[Collected data]
:::
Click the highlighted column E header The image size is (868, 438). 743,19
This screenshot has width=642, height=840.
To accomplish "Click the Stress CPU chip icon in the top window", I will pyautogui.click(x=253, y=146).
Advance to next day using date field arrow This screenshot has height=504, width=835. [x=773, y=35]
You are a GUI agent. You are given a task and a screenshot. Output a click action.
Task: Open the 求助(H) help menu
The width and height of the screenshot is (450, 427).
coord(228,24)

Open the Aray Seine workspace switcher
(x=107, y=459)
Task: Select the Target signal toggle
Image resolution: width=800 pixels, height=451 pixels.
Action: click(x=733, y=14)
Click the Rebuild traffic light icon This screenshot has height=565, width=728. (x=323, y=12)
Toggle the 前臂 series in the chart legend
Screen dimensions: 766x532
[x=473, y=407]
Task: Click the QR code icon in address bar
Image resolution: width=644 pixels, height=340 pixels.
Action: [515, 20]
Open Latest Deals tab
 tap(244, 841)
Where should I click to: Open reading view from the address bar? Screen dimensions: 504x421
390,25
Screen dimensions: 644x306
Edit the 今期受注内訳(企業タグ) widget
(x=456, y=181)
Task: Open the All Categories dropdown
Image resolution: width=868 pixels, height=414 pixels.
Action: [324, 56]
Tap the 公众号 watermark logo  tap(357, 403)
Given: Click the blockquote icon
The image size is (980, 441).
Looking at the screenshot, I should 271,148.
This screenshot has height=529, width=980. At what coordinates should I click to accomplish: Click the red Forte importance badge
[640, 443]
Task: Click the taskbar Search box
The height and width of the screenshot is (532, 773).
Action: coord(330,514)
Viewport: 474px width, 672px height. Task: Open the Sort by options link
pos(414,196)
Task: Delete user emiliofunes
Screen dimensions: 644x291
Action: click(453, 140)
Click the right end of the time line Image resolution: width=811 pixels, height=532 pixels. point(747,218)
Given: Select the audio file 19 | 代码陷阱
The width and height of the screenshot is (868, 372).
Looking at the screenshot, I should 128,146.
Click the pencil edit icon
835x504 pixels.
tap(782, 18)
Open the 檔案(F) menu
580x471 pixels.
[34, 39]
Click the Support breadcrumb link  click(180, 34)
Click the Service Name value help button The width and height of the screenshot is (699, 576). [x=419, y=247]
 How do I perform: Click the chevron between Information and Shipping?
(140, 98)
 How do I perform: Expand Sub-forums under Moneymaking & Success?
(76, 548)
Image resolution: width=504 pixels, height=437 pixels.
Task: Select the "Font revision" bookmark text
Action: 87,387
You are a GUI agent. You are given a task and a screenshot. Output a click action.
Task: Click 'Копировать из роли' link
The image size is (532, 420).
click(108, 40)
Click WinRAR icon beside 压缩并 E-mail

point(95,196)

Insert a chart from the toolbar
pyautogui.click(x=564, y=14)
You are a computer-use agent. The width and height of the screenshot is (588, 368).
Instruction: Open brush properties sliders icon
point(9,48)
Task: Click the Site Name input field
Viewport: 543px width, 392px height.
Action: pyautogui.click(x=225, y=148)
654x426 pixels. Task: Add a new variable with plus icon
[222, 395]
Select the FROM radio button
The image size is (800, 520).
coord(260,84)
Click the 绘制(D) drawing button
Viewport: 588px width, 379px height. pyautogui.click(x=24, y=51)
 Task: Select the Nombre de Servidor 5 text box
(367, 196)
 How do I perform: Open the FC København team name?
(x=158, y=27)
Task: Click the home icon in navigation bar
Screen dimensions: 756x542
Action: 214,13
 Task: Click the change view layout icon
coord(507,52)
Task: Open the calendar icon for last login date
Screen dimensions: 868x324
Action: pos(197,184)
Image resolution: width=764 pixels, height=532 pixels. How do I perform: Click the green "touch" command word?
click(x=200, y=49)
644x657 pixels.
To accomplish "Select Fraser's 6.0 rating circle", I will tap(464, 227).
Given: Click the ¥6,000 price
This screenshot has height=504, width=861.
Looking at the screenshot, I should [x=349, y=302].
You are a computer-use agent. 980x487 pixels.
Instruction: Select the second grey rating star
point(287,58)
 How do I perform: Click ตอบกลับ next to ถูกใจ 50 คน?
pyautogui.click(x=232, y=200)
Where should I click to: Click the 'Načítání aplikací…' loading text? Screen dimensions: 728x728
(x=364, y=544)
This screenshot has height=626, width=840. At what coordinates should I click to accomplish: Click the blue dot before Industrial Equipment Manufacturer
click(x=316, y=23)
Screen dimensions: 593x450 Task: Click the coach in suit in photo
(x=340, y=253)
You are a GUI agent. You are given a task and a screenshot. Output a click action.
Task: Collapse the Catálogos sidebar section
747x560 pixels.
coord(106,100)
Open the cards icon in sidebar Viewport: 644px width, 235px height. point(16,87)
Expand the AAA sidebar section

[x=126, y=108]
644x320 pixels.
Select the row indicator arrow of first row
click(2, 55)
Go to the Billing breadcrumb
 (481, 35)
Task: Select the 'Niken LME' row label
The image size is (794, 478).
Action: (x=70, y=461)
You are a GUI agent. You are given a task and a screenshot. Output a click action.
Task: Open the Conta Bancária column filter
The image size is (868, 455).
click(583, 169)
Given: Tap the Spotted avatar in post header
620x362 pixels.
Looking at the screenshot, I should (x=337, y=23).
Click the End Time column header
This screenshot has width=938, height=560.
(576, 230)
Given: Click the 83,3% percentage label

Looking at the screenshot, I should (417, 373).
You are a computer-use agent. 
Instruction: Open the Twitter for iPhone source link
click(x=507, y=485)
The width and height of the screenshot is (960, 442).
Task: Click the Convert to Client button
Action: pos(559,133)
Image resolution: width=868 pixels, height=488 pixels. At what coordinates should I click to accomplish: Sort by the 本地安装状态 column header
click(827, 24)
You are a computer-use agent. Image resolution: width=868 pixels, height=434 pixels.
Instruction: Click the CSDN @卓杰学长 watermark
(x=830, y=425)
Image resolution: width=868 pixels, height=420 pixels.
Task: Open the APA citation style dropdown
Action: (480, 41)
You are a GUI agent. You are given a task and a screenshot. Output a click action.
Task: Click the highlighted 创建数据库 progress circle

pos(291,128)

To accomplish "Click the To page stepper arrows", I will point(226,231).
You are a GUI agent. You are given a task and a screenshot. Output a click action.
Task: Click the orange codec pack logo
:::
## Your objective
From the records above, extract every line exactly as it stands.

## Answer space
Click the highlighted column E header The image size is (868, 438). 743,19
This screenshot has width=642, height=840.
To accomplish "Click the Stress CPU chip icon in the top window", I will pyautogui.click(x=253, y=146).
Advance to next day using date field arrow This screenshot has height=504, width=835. [x=773, y=35]
You are a GUI agent. You are given a task and a screenshot. Output a click action.
Task: Open the 求助(H) help menu
The width and height of the screenshot is (450, 427).
coord(228,24)

Open the Aray Seine workspace switcher
(x=107, y=459)
Task: Select the Target signal toggle
Image resolution: width=800 pixels, height=451 pixels.
Action: click(x=733, y=14)
Click the Rebuild traffic light icon This screenshot has height=565, width=728. (x=323, y=12)
Toggle the 前臂 series in the chart legend
Screen dimensions: 766x532
[x=473, y=407]
Task: Click the QR code icon in address bar
Image resolution: width=644 pixels, height=340 pixels.
Action: [515, 20]
Open Latest Deals tab
 tap(244, 841)
Where should I click to: Open reading view from the address bar? Screen dimensions: 504x421
390,25
Screen dimensions: 644x306
Edit the 今期受注内訳(企業タグ) widget
(x=456, y=181)
Task: Open the All Categories dropdown
Image resolution: width=868 pixels, height=414 pixels.
Action: [324, 56]
Tap the 公众号 watermark logo  tap(357, 403)
Given: Click the blockquote icon
The image size is (980, 441).
Looking at the screenshot, I should 271,148.
This screenshot has height=529, width=980. At what coordinates should I click to accomplish: Click the red Forte importance badge
[640, 443]
Task: Click the taskbar Search box
The height and width of the screenshot is (532, 773).
Action: coord(330,514)
Viewport: 474px width, 672px height. Task: Open the Sort by options link
pos(414,196)
Task: Delete user emiliofunes
Screen dimensions: 644x291
Action: click(453, 140)
Click the right end of the time line Image resolution: width=811 pixels, height=532 pixels. point(747,218)
Given: Select the audio file 19 | 代码陷阱
The width and height of the screenshot is (868, 372).
Looking at the screenshot, I should 128,146.
Click the pencil edit icon
835x504 pixels.
tap(782, 18)
Open the 檔案(F) menu
580x471 pixels.
[34, 39]
Click the Support breadcrumb link  click(180, 34)
Click the Service Name value help button The width and height of the screenshot is (699, 576). [x=419, y=247]
 How do I perform: Click the chevron between Information and Shipping?
(140, 98)
 How do I perform: Expand Sub-forums under Moneymaking & Success?
(76, 548)
Image resolution: width=504 pixels, height=437 pixels.
Task: Select the "Font revision" bookmark text
Action: 87,387
You are a GUI agent. You are given a task and a screenshot. Output a click action.
Task: Click 'Копировать из роли' link
The image size is (532, 420).
click(108, 40)
Click WinRAR icon beside 压缩并 E-mail

point(95,196)

Insert a chart from the toolbar
pyautogui.click(x=564, y=14)
You are a computer-use agent. The width and height of the screenshot is (588, 368).
Instruction: Open brush properties sliders icon
point(9,48)
Task: Click the Site Name input field
Viewport: 543px width, 392px height.
Action: pyautogui.click(x=225, y=148)
654x426 pixels. Task: Add a new variable with plus icon
[222, 395]
Select the FROM radio button
The image size is (800, 520).
coord(260,84)
Click the 绘制(D) drawing button
Viewport: 588px width, 379px height. pyautogui.click(x=24, y=51)
 Task: Select the Nombre de Servidor 5 text box
(367, 196)
 How do I perform: Open the FC København team name?
(x=158, y=27)
Task: Click the home icon in navigation bar
Screen dimensions: 756x542
Action: 214,13
 Task: Click the change view layout icon
coord(507,52)
Task: Open the calendar icon for last login date
Screen dimensions: 868x324
Action: pos(197,184)
Image resolution: width=764 pixels, height=532 pixels. How do I perform: Click the green "touch" command word?
click(x=200, y=49)
644x657 pixels.
To accomplish "Select Fraser's 6.0 rating circle", I will tap(464, 227).
Given: Click the ¥6,000 price
This screenshot has height=504, width=861.
Looking at the screenshot, I should [x=349, y=302].
You are a computer-use agent. 980x487 pixels.
Instruction: Select the second grey rating star
point(287,58)
 How do I perform: Click ตอบกลับ next to ถูกใจ 50 คน?
pyautogui.click(x=232, y=200)
Where should I click to: Click the 'Načítání aplikací…' loading text? Screen dimensions: 728x728
(x=364, y=544)
This screenshot has height=626, width=840. At what coordinates should I click to accomplish: Click the blue dot before Industrial Equipment Manufacturer
click(x=316, y=23)
Screen dimensions: 593x450 Task: Click the coach in suit in photo
(x=340, y=253)
You are a GUI agent. You are given a task and a screenshot. Output a click action.
Task: Collapse the Catálogos sidebar section
747x560 pixels.
coord(106,100)
Open the cards icon in sidebar Viewport: 644px width, 235px height. point(16,87)
Expand the AAA sidebar section

[x=126, y=108]
644x320 pixels.
Select the row indicator arrow of first row
click(2, 55)
Go to the Billing breadcrumb
 (481, 35)
Task: Select the 'Niken LME' row label
The image size is (794, 478).
Action: (x=70, y=461)
You are a GUI agent. You are given a task and a screenshot. Output a click action.
Task: Open the Conta Bancária column filter
The image size is (868, 455).
click(583, 169)
Given: Tap the Spotted avatar in post header
620x362 pixels.
Looking at the screenshot, I should (x=337, y=23).
Click the End Time column header
This screenshot has width=938, height=560.
(576, 230)
Given: Click the 83,3% percentage label

Looking at the screenshot, I should (417, 373).
You are a computer-use agent. 
Instruction: Open the Twitter for iPhone source link
click(x=507, y=485)
The width and height of the screenshot is (960, 442).
Task: Click the Convert to Client button
Action: pos(559,133)
Image resolution: width=868 pixels, height=488 pixels. At what coordinates should I click to accomplish: Sort by the 本地安装状态 column header
click(827, 24)
You are a computer-use agent. Image resolution: width=868 pixels, height=434 pixels.
Instruction: Click the CSDN @卓杰学长 watermark
(x=830, y=425)
Image resolution: width=868 pixels, height=420 pixels.
Task: Open the APA citation style dropdown
Action: (480, 41)
You are a GUI agent. You are given a task and a screenshot. Output a click action.
Task: Click the highlighted 创建数据库 progress circle

pos(291,128)

To accomplish "Click the To page stepper arrows", I will point(226,231).
You are a GUI agent. You are given a task and a screenshot. Output a click action.
Task: Click the orange codec pack logo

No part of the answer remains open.